Allgemeine Informationen zum Nachtschreck
Krankheitsdetails und häufig gestellte Fragen
Es handelt sich um eine Schlafstörung (Parasomnie), die besonders bei Kindern zwischen 3 und 8 Jahren (und manchmal bei Erwachsenen) beobachtet wird, bei der man in der tiefsten Schlafphase plötzlich in Panik schreiend und weinend aufwacht, das Bewusstsein aber eigentlich nicht vollständig wach ist.
Albträume sind Situationen, die in der REM-Phase (Traumphase) auftreten und an die man sich morgens oder nachts beim Aufwachen erinnert. Der Nachtschreck hingegen tritt in den ersten 2-3 Stunden des Schlafs auf (Non-REM); das Kind träumt nicht und wenn es morgens aufwacht, ERINNERT ES SICH ABSOLUT NICHT DARAN, dass es in der Nacht geschrien oder geweint hat.
Das Kind setzt sich plötzlich im Bett auf, seine Augen sind weit geöffnet, aber es schaut einen nicht an (es starrt ins Leere). Sein Herz schlägt sehr schnell, es schwitzt, schlägt um sich, und wenn man versucht, es festzuhalten oder zu beruhigen, kann es noch aggressiver werden und einen schlagen.
Extreme Erschöpfung des Kindes während des Tages (Schlafmangel), die Geburt eines neuen Geschwisterchens, Schulstress, fieberhafte Erkrankungen, Schlafapnoe durch vergrößerte Polypen oder genetische Veranlagung (Nachtschreck in der Familienanamnese) stören den Schlafzyklus und lösen diese Anfälle aus.
Die wichtigste Regel: VERSUCHEN SIE NICHT, DAS KIND GEWALTSAM AUFZUWECKEN! Es zu schütteln, ihm Wasser ins Gesicht zu spritzen oder es anzuschreien, wird ihm nur noch mehr Angst machen. Entfernen Sie gefährliche Gegenstände in der Nähe des Kindes (an die es stoßen und fallen könnte), warten Sie ruhig neben ihm; der Anfall endet von selbst in 5-10 Minuten, und das Kind fällt wieder in einen tiefen Schlaf.

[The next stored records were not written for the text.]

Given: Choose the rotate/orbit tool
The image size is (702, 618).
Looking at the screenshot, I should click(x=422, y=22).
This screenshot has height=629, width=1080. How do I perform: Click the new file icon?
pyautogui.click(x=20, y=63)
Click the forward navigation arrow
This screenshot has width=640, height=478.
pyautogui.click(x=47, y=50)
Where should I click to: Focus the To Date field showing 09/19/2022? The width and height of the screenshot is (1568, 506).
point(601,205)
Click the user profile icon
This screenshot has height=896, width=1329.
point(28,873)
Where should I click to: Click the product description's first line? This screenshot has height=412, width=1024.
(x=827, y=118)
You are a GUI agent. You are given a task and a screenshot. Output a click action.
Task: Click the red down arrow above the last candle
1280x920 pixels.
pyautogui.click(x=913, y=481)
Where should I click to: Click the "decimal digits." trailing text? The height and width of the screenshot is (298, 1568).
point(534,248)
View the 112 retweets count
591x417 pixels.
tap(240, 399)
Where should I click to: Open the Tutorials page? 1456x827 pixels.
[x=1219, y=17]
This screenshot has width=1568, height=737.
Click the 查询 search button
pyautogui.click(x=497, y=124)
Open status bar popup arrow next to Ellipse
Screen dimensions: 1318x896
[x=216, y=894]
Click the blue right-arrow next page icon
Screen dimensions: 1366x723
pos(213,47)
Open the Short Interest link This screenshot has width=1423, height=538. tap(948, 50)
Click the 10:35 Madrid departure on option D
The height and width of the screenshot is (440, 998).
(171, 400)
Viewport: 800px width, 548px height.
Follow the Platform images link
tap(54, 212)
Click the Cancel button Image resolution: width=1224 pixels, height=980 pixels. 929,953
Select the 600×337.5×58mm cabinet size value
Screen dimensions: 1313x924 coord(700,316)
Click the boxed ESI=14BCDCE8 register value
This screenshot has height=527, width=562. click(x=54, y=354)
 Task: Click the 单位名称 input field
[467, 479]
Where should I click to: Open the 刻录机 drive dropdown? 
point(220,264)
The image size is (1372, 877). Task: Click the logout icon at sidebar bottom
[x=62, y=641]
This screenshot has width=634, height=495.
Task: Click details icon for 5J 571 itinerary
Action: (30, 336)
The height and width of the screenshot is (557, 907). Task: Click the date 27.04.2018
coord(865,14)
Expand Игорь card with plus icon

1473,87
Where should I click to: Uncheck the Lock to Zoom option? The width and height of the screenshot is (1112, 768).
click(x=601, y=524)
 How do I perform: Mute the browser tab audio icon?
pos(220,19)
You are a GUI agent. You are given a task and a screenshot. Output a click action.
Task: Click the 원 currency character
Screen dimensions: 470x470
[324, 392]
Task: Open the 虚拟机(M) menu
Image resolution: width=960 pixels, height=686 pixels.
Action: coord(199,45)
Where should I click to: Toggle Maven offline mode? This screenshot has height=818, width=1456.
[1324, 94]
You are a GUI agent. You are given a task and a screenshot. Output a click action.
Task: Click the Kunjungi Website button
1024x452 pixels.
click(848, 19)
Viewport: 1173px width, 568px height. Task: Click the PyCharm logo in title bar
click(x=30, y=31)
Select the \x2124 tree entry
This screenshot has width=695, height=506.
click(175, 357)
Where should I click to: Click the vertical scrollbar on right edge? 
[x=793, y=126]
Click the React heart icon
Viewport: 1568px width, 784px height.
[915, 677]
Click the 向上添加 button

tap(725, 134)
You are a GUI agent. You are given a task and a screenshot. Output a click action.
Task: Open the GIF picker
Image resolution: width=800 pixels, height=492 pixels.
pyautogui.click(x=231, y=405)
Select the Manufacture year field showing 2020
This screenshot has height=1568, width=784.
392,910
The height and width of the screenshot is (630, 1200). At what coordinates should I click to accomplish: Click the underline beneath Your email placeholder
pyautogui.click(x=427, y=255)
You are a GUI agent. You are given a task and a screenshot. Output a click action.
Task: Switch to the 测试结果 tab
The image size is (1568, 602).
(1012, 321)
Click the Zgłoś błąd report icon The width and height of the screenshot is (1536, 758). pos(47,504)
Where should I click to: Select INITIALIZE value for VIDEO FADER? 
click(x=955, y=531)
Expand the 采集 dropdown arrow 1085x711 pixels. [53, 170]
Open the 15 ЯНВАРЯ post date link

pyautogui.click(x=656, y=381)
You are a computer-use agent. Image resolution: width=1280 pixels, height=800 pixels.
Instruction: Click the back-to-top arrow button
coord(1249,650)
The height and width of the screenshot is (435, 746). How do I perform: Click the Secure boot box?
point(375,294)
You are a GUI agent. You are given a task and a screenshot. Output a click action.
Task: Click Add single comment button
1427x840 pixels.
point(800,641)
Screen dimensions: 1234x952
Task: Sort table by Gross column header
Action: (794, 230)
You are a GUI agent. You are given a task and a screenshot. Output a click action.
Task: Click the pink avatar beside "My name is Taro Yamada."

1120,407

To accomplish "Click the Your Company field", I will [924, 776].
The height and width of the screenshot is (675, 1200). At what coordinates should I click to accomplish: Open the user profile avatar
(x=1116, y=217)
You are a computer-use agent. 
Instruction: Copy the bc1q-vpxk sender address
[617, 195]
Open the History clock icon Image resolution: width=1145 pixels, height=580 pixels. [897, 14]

Der Nachtschreck deutet normalerweise nicht auf eine körperliche oder neurologische Hirnschädigung hin und verschwindet von selbst, wenn das Kind älter wird. Tritt er jedoch sehr häufig auf (mehrmals pro Woche), wird das Kind von einem Kinderpsychiater oder Schlafspezialisten untersucht. Die Festlegung regelmäßiger Schlafenszeiten und die Wiedereinführung des Tagschlafs (Nickerchen) ist die effektivste Lösung.